La vérité, c’est que les paroles menaçantes avaient été dites, non par Rouher, mais par Persigny.

M. de Luynes fit part à ses collègues de ce qui se préparait et les prévint qu’on allait venir leur demander leurs noms afin de séparer les brebis blanches des boucs écarlates. Un murmure qui parut unanime s’éleva. Des manifestations généreuses honorèrent les représentants de la droite.

— Non ! non ! ne nommons personne ! Ne nous laissons pas trier ! s’écria M. Gustave de Beaumont.

M. de Vatimesnil ajouta : – Nous sommes entrés ici tous ensemble ; nous devons en sortir tous ensemble.

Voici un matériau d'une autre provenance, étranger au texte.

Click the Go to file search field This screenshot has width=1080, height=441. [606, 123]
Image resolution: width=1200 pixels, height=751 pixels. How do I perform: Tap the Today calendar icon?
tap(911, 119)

Toutefois on vint avertir quelques instants après Antony Thouret qu’une liste des noms se faisait secrètement et que les représentants royalistes étaient invités à la signer. On attribuait, à tort sans doute, cette résolution peu noble à l’honorable M. de Falloux.

Antony Thouret prit vivement la parole au milieu des groupes qui bourdonnaient dans le dortoir.

— Messieurs, s’écria-t-il, une liste des noms se fait. Ce serait une indignité. Hier, à la mairie du Xe arrondissement, vous nous disiez : il n’y a plus ni gauche ni droite ; nous sommes l’Assemblée. Vous croyiez à la victoire du peuple, et vous vous abritiez derrière nous républicains. Aujourd’hui vous croyez à la victoire du coup d’État, et vous redeviendriez royalistes pour nous livrer, nous démocrates ! Fort bien, faites !

Une clameur générale s’éleva.

— Non, non, plus de droite ni de gauche. Tous sont l’Assemblée ! Le même sort pour tous !

La liste commencée fut saisie et brûlée.

— Par décision de la Chambre, dit M. de Vatimesnil en souriant.

Un représentant légitimiste ajouta :

— De la Chambre, non ! Dites de la chambrée.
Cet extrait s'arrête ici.